:: Data for this exercise ::
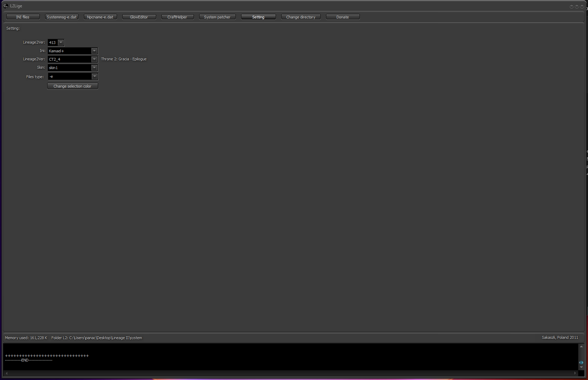Go to the Npcname-e.dat tab
The height and width of the screenshot is (380, 588).
pyautogui.click(x=100, y=17)
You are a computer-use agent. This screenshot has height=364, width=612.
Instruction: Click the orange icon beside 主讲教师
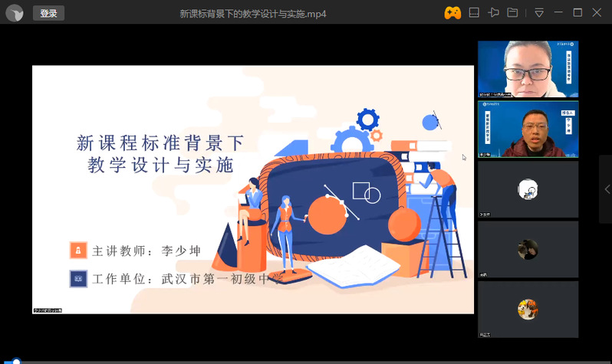(x=77, y=251)
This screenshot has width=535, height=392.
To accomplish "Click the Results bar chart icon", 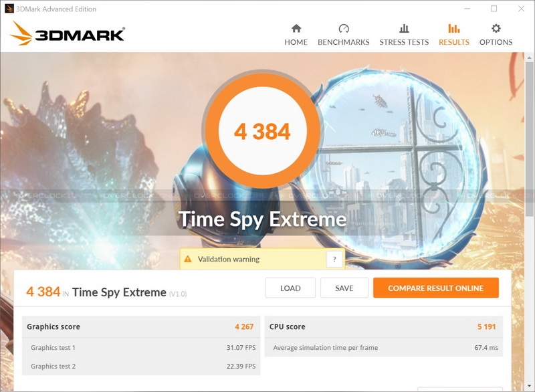I will pos(454,28).
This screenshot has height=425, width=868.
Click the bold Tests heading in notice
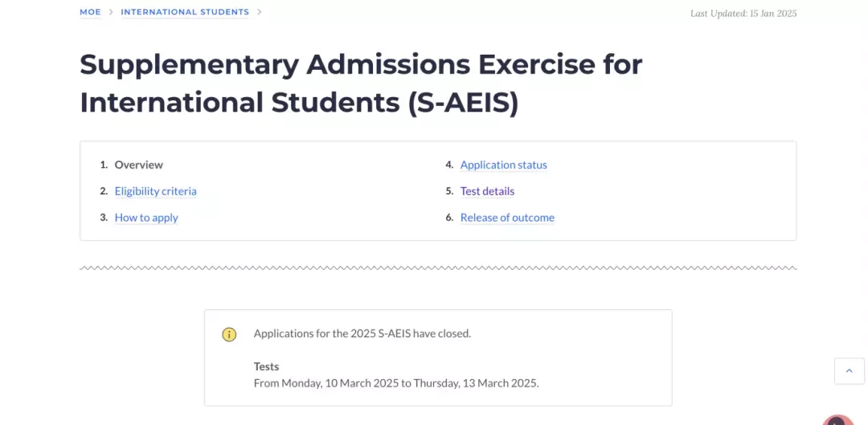tap(266, 366)
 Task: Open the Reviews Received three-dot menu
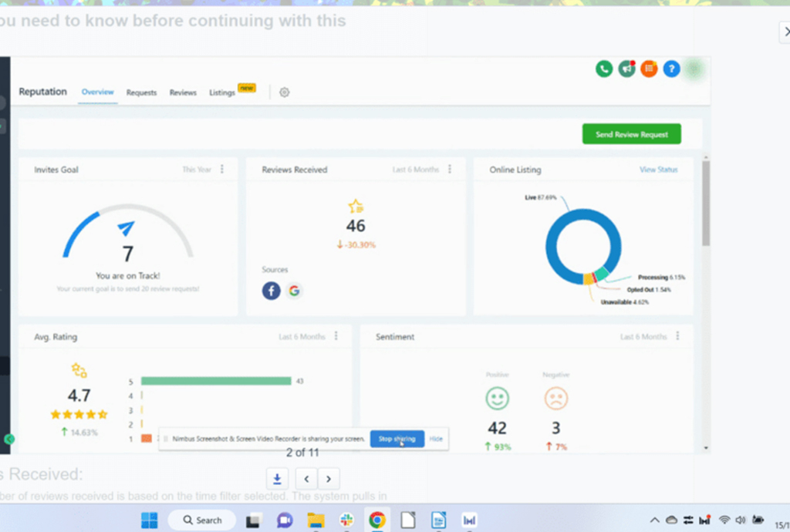[x=450, y=169]
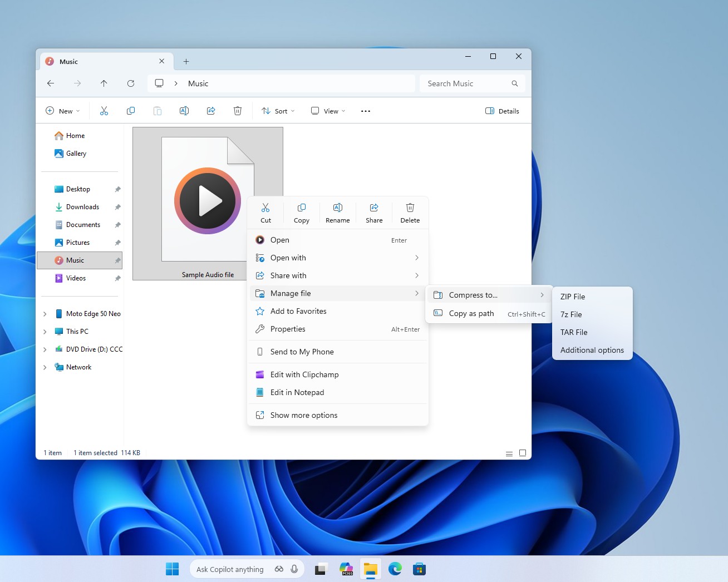Select Edit in Notepad from the menu
This screenshot has height=582, width=728.
pyautogui.click(x=297, y=392)
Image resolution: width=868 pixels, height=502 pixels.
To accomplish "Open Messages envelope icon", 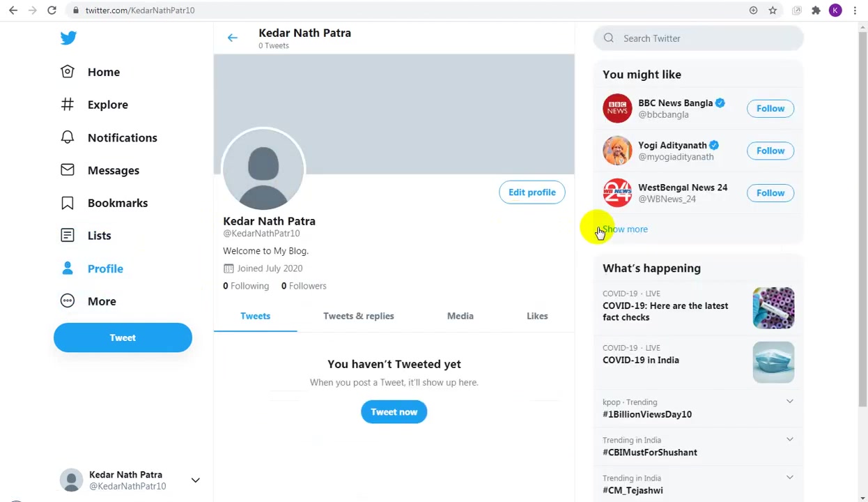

:: Directions ::
Exactly the lines from the one containing "Image resolution: width=868" through the last line of the material above, both included and free of pictures, should make up your answer, please.

:: Exercise response ::
Image resolution: width=868 pixels, height=502 pixels.
To accomplish "Open Messages envelope icon", 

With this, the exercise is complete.